Take a look at the example below. There is a vDisk of 120 GB with a mirroring (RAID1) policy and one failure to tolerate (FTT=1). The policy will be changed to erasure coding (EC). Erasure coding is often referred to as RAID5, but it is not RAID5 because the algorithm for parity calculation is totally different.
In the example shown above we have the original policy of mirroring (FTT=1). To achieve a failure tolerance of one, vSAN has to place two copies on two different hosts. 120 GB of raw data will result in 240 GB usage on the datastore. As quorum in case of a host isolation there has to be a third component called witness, but its disk usage on the datastore can be neglected.

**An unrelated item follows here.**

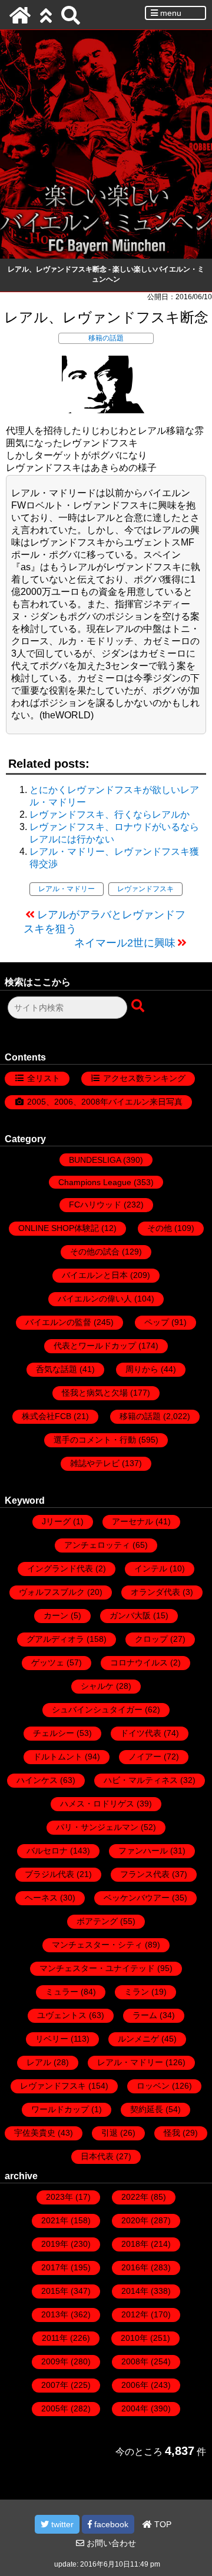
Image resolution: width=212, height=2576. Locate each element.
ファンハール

In order to switch policy to erasure coding, the datadisk will be split into 3 parts and a forth parity component will be calculated. Erasure coding requires 2n+2 hosts, where n equals the amount of failures to tolerate. In our example above n=FTT=1 which requires four components on four different hosts.
Until policy transition is completed there will be objects of the old and new policy side by side. An original requirement of 240 GB (120 GB mirrored) will grow temporarily to 400 GB.
You can watch the transition progress in vCenter. The screenshot above shows the two mirrored components residing on ESX1 and ESX3, and the four new erasure coding components on ESX 1-4.
At the end of the policy transition the two mirrored components will be deleted and four components with 40 GB each will remain on the vSAN datastore.
Example with FFT=2
If you switch policy from RAID1 with FTT=2 to erasure coding with FTT=2 the phenomenon looks similar.
The example above shows a mirroring policy with two host failures to tolerate (FTT=2). Therefore vSAN has to place 3 copies on three different hosts. Additionally two witness components are required on two further hosts. Policy will be changed to erasure coding with FTT=2. Because erasure coding requires 2n+2 hosts we’ll get four data components and two parity components which vSAN has to distribute over six hosts. Temporarily the datastore requirement increases from 360 GB (3x 120 GB) up to 540 GB. At the end of transition it will drop to 180 GB.
Conclusion
I hope I could point out why vSAN needs slack space. Even if you have consumed all of your expected datastore, there needs to be some headroom for policy changes.